### Your assignment
Set out exactly, line by line, the stretch of data below that begins at the line containing "Reviews (15, 2074)" and ends at the line containing "Automobily (714, 34)", with both ends kept.

### Records drawn from a dataset
--

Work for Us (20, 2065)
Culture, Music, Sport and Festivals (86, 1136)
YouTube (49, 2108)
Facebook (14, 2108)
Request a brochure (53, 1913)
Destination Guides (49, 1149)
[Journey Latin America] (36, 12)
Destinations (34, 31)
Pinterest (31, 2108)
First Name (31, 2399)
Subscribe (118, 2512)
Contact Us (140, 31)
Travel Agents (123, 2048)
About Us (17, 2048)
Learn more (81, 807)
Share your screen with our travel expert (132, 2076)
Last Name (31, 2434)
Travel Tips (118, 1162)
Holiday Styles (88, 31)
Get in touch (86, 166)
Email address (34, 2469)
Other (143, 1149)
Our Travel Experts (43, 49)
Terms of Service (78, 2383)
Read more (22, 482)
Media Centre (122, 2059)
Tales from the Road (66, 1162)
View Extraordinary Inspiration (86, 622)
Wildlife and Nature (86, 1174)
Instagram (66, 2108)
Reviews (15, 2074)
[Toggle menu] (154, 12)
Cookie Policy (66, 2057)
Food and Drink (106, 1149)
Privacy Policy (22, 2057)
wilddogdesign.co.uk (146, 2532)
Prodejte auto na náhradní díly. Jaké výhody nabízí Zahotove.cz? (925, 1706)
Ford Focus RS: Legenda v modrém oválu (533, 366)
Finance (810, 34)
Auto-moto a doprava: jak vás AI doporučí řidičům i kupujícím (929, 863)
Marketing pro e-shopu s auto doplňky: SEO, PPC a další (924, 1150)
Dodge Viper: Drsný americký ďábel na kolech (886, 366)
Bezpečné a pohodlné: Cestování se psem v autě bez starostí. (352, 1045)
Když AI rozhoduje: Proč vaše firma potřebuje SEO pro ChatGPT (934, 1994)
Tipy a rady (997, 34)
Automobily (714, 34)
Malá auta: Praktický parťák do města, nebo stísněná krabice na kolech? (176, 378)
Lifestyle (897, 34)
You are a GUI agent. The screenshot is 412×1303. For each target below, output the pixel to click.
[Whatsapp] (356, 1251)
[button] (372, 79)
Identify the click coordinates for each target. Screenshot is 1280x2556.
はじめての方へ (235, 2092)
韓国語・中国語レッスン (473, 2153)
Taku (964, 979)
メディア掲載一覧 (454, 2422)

--

### Solution to this exercise
Reviews (15, 2074)
[Toggle menu] (154, 12)
Cookie Policy (66, 2057)
Food and Drink (106, 1149)
Privacy Policy (22, 2057)
wilddogdesign.co.uk (146, 2532)
Prodejte auto na náhradní díly. Jaké výhody nabízí Zahotove.cz? (925, 1706)
Ford Focus RS: Legenda v modrém oválu (533, 366)
Finance (810, 34)
Auto-moto a doprava: jak vás AI doporučí řidičům i kupujícím (929, 863)
Marketing pro e-shopu s auto doplňky: SEO, PPC a další (924, 1150)
Dodge Viper: Drsný americký ďábel na kolech (886, 366)
Bezpečné a pohodlné: Cestování se psem v autě bez starostí. (352, 1045)
Když AI rozhoduje: Proč vaše firma potřebuje SEO pro ChatGPT (934, 1994)
Tipy a rady (997, 34)
Automobily (714, 34)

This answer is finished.